The first edition of a weekly Question and Answer column with Gary Stern, President and Founder of Canary Labs. Have a question you would like me to answer? Email askgary@canarylabs.com
Dear Curious,
As historical data is added to an SQL database, the database adds more rows to tables. As the table within the database continues to grow, with more and more rows, it needs more memory space and disk space to load and search for data, resulting in slower and slower performance. When an SQL database gets too slow, the DBA needs to roll-off some older data. The data is either abandoned, “rolled up” to lower resolution (losing data), or placed off-line, (no longer easily accessible).
To better handle both performance and resources, Canary uses a custom, non-SQL database designed to handle high volumes of data typical with historian applications without requiring a DBA. To achieve the highest performance Canary incorporates both “time and dataset segmentation” into our design.
The overall database is physically stored in pieces called datasets (logical grouping of commonly collected tags) and within a dataset by time range segments.
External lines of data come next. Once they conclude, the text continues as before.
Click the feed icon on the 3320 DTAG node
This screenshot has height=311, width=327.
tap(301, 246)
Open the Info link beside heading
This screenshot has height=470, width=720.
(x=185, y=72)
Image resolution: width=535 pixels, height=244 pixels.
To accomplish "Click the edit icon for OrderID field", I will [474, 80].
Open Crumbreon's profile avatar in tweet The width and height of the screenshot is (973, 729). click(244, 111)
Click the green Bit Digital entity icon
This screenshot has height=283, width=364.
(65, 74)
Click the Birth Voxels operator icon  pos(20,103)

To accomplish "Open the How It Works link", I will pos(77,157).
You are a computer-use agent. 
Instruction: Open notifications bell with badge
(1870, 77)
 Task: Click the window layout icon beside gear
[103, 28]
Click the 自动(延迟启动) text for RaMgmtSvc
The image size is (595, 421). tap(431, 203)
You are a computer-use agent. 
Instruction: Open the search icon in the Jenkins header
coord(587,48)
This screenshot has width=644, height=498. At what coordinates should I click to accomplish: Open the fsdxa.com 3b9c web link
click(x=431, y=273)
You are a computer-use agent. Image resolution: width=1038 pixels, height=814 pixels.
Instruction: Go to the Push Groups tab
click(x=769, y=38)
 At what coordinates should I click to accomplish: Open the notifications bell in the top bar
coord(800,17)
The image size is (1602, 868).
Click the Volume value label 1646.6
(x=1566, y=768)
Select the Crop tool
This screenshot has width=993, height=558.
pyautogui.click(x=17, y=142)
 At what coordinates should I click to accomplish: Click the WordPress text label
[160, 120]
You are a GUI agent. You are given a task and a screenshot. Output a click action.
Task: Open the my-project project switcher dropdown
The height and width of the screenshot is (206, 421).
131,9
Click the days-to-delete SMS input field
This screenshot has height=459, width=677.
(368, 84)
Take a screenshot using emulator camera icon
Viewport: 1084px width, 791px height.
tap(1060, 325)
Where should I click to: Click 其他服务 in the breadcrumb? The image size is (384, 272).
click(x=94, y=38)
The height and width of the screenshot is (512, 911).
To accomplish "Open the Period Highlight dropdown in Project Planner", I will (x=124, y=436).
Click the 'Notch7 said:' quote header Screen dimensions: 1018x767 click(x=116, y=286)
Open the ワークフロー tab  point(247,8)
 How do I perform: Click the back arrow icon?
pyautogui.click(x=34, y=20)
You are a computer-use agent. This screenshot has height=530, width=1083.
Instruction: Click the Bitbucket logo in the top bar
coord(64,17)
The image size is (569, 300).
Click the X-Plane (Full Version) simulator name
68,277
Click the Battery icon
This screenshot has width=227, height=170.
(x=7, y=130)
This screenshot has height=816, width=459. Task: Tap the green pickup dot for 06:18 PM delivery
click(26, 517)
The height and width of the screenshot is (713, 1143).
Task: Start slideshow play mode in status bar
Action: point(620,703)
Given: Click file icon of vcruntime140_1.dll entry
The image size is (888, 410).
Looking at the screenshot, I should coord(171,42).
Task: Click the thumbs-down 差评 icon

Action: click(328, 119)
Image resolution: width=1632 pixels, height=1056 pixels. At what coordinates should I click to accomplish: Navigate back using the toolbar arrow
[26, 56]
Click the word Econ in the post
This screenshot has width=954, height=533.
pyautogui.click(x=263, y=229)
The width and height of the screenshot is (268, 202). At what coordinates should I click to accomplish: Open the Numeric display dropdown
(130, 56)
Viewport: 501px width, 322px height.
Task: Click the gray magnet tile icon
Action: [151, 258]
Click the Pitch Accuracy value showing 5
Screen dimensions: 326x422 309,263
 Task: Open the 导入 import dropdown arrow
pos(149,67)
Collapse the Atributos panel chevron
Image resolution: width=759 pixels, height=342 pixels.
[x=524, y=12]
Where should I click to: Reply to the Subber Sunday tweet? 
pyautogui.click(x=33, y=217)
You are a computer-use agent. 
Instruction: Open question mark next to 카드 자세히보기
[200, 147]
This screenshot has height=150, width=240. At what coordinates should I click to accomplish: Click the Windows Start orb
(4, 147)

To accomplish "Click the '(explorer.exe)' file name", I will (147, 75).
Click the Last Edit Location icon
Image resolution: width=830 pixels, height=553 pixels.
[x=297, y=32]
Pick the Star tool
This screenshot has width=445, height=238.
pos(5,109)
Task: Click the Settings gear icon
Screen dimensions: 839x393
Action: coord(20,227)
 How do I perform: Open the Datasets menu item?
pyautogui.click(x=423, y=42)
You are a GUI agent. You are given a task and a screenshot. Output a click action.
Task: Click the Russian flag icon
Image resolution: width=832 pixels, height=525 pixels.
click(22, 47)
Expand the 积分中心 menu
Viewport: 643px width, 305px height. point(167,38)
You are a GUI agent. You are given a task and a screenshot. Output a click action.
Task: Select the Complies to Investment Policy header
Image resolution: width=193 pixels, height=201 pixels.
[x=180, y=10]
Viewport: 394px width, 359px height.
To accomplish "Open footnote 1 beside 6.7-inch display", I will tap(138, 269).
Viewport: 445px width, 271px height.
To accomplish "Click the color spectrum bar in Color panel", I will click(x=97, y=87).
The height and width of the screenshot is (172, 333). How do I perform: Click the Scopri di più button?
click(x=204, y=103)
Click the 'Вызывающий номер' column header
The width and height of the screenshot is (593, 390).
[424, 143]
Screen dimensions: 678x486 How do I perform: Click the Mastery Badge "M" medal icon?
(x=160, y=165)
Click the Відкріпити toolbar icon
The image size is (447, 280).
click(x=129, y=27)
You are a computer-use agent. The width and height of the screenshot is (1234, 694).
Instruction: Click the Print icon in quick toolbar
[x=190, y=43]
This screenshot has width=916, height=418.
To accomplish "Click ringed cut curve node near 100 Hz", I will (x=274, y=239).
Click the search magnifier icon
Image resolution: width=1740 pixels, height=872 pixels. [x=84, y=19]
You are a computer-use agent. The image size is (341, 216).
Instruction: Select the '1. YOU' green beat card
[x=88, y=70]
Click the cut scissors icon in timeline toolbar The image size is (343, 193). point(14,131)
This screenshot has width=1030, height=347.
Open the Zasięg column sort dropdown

Segmentation control, what we call “rollover”, is normally set to daily, but there also are various other options. The historian keeps track of all these database segments, moving portions of them in and out of memory as necessary (based on demand). This allows us to manage an extremely large database without needing a large and expensive server. It also keeps performance consistent regardless of the size. We have customers with 20 years of raw, unchanged data “on-line” which is immediately and quickly accessible.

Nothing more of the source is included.